In its latest quarterly financial report, Swedish iron ore producer LKAB said it is continuing to focus on improving efficiency through cost control and volume and productivity increases. Despite stable production and improved delivery volumes, the company lost MSEK -277 ($33 million) for the quarter, where hedging activities had the main negative impact.

“The hedges were entered into at the low iron ore prices that prevailed during the fourth quarter of 2015,” said Jan Mostroem, president and CEO, LKAB. “The hedging was carried out in order to alleviate the effects of price and exchange rate changes in the market. This meant that LKAB was not able to take full advantage of the price increase during the second quarter of 2016.”

Demand for LKAB’s processed iron ore products remains good, the company said. For the quarter, the company produced 6.1 million metric tons (mt) and shipped 6.7 million mt, with pellets accounting for 83%.

During April, the spot price for iron ore rose to $70.5/mt, its highest level in the year to date. The increase was largely driven by speculation and stabilized shortly thereafter at around $50/mt. The average price for the quarter was $56/mt.

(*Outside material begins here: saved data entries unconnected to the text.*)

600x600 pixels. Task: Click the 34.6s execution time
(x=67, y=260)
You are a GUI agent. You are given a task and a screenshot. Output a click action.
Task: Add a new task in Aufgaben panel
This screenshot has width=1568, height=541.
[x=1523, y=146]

In the first half of 2016, the company worked to transform the organization into three business divisions in order to increase production and reduce costs. The efficiency program initiated in 2015, aimed at reducing the number of employees by 400, was completed in the first half of 2016. LKAB will continue to reduce its cost base.

“The aim is to reduce the cost base by at least MSEK 800 ($96 million) by the end of the first quarter in 2017,” Mostroem said.

The company plans to reduce the requirement for consultants and contractors and eliminate 200 more positions.